Figure 7. Evaluation Phase

Figure 7. Evaluation Phase

Running a non-parametric model does not suffice for a meaningful analysis. In a fifth phase, the model and its results should be carefully reviewed according to the core objective of the study (systematically presented in Figure 7). The whole process (i.e., the preceding four phases) is reviewed and a list of possible actions is elaborated.
The evaluation phase starts with the evaluation of the results. Especially in large datasets, it is often difficult to interpret the results and to present them in a meaningful way. Summary statistics and visual tools can help to get additional insights. Even more important is the presentation for policy makers (or for those interested in the research). Interpreting radial efficiency scores is rather straightforward, whereas non-radial scores are more difficult to interpret and present. By presenting the initial results to the decision makers, a first sounding board is possible.
Closely related to this initial evaluation of the results is the review of the process. Having obtained the results, it is important to consider why particular observations are obtaining ‘odd’ results.

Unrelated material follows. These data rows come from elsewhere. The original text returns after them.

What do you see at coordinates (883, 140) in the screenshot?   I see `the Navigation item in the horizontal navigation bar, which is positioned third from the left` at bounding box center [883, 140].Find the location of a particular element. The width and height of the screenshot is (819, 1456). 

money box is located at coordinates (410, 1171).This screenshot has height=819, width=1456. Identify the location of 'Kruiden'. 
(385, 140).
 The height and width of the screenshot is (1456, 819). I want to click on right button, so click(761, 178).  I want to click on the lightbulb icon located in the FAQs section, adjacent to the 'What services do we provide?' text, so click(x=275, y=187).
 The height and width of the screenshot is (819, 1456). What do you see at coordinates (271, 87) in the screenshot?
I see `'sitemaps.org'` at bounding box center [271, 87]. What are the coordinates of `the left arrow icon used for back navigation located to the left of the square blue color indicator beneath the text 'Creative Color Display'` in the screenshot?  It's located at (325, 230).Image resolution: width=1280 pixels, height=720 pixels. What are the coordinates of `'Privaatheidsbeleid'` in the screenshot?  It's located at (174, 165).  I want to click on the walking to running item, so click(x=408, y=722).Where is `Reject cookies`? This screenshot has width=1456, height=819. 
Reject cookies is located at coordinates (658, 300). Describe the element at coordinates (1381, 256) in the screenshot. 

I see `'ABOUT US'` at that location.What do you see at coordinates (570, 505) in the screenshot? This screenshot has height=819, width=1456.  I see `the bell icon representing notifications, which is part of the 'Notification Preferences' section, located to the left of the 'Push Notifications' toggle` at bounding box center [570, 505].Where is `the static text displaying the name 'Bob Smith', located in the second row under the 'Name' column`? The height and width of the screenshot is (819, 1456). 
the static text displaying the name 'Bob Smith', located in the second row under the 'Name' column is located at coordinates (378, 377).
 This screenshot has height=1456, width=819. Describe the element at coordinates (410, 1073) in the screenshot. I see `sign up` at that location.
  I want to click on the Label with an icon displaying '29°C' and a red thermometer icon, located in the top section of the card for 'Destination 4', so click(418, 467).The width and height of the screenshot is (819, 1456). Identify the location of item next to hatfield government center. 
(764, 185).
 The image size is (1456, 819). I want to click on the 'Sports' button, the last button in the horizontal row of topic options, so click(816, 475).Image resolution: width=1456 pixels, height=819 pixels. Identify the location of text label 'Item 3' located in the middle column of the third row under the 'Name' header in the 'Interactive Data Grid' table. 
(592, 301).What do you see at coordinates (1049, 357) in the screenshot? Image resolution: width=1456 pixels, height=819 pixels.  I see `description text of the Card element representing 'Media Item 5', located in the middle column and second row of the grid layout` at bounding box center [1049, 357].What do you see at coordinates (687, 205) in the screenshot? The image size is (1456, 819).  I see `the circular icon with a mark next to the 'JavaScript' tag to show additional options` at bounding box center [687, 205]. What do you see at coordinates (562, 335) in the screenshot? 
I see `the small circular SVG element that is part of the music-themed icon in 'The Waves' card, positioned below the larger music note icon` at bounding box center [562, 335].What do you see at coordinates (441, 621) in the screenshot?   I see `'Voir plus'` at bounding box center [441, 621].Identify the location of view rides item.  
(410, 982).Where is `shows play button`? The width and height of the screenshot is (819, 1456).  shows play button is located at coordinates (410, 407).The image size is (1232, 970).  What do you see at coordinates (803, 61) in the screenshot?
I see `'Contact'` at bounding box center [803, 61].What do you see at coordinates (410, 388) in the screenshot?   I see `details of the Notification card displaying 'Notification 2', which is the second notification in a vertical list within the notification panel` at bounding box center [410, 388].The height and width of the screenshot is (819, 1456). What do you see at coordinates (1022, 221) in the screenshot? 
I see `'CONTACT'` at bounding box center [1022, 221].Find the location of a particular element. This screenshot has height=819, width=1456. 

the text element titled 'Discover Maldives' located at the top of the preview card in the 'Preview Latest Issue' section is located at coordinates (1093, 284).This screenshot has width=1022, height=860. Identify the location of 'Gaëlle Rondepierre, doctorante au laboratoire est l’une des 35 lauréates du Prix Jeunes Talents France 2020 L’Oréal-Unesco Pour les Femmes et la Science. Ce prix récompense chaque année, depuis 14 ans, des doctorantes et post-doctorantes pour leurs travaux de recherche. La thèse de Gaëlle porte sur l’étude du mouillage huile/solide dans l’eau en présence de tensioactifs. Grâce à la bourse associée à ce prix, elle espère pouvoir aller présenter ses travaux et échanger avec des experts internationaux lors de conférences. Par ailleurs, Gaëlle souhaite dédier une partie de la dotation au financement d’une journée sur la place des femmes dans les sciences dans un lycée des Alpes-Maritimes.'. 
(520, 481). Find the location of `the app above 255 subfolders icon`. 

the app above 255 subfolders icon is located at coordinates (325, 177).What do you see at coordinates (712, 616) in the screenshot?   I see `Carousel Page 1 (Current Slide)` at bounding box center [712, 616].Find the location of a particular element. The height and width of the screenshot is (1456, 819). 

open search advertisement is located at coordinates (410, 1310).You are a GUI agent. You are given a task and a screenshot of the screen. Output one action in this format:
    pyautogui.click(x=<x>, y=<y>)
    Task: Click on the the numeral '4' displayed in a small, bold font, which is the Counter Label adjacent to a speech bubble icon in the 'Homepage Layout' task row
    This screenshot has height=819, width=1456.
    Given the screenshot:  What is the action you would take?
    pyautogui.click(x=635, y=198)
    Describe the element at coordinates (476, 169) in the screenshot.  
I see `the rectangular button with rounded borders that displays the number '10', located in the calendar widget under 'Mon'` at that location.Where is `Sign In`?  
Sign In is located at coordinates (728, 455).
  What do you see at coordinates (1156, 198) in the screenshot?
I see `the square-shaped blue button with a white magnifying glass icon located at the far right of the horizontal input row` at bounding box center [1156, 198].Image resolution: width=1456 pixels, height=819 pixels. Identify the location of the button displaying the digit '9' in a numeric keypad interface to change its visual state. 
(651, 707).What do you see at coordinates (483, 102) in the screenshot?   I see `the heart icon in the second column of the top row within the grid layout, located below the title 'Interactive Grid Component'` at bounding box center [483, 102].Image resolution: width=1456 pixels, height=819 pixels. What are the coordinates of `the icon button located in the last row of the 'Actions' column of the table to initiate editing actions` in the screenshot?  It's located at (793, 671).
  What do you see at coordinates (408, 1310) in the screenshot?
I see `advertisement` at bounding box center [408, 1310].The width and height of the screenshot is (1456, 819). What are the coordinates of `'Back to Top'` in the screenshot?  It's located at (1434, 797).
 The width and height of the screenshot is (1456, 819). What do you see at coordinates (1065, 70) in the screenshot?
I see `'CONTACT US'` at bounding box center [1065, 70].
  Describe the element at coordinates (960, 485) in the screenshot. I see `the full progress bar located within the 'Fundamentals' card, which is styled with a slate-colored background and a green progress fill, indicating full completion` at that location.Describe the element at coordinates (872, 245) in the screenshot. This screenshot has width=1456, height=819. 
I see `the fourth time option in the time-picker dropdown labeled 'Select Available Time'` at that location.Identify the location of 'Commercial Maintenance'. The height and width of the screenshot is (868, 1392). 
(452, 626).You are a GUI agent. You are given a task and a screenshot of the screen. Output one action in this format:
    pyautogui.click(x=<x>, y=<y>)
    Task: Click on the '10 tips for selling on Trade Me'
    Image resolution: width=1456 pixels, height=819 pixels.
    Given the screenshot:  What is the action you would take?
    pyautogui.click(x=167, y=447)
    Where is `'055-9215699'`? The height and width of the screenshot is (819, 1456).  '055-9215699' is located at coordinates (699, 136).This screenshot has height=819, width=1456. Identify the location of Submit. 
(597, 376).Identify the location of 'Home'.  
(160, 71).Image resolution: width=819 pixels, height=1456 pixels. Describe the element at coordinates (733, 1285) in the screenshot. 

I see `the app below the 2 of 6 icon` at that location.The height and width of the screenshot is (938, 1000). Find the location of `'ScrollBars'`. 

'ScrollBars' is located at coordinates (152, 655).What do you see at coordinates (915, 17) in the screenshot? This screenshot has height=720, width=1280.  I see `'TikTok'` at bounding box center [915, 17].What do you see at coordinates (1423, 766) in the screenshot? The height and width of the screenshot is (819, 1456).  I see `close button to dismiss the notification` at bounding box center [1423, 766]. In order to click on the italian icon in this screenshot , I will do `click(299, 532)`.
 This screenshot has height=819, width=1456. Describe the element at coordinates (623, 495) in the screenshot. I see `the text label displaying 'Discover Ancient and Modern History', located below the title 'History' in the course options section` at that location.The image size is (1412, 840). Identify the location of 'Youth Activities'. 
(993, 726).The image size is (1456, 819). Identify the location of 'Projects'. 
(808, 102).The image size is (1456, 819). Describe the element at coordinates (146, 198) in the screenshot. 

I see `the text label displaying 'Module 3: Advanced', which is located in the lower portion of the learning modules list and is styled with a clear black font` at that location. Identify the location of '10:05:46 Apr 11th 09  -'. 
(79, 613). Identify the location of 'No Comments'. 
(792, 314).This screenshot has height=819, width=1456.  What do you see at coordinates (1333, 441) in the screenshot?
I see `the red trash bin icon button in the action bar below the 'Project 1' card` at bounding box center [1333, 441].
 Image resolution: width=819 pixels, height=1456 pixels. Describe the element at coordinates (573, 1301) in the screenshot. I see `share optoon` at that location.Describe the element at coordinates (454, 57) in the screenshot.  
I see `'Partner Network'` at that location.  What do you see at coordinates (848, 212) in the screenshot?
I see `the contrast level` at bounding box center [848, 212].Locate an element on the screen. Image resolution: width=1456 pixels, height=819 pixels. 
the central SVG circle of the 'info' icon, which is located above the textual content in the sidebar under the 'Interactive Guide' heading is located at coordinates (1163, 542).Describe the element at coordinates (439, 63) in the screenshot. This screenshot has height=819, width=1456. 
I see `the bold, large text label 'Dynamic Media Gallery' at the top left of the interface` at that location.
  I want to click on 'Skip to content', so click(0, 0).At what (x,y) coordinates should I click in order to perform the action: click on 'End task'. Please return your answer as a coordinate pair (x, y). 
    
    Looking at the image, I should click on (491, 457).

These ‘odd’ results could arise from outliers remaining in the sample, from particular input-output combinations, or due to assumptions in the model (e.g., weight restrictions or CRS). Obviously, the results are what they are and a particular observation could not perform as efficient as expected (even after checking the assumptions).
Still, particular observations could be influenced by the exogenous environment. Thanks to environmental characteristics, the observations could obtain a higher efficiency score when the characteristics are favourable and, as such, behave as an additional (but unmeasured) input. Contrarily, when the environmental characteristics are unfavourable, they behave as an additional (but unmeasured) output. Therefore, the environment where the entity is operating in should be included in the analysis. Several procedures exist (see below for the selection of the variables), such as the frontier separation approach, the all-in-one model, multi-stage models, bootstrapping techniques and conditional efficiency estimates (see Fried et al., 2008; Daraio and Simar, 2007). Each of these techniques has its peculiarities and drawbacks (see De Witte and Marques (2008) for a review). If the researcher opted not to include the operational environment in a first stage, it is definitely worth examining the influence of the environment in a second stage. Simar and Wilson (2007) developed a double-bootstrap procedure which estimates the impact of exogenous characteristics on the production process (see also Fried et al. (2008) for a complementary intuitive explanation of the procedure).
Different model specifications (both in terms of model assumptions as VRS, input-orientation or environmental variable inclusion) could yield different outcomes, it could also be interesting to see whether these outcomes significantly differ. Indeed, so if there is no significant difference between the several models, it matters less which model assumptions are specified. A Monte Carlo comparison of two production frontier estimation methods and a set of statistical tests were developed by Banker and Natarajan (2004). Post-hoc statistical tests (Schaffnit et al., 1998), regression analysis (Camanho et al., 2009) and classification and regression tree (Emrouznejad and Anouz, 2010) can be performed to investigate the impact of external factors on efficiency scores obtained in DEA.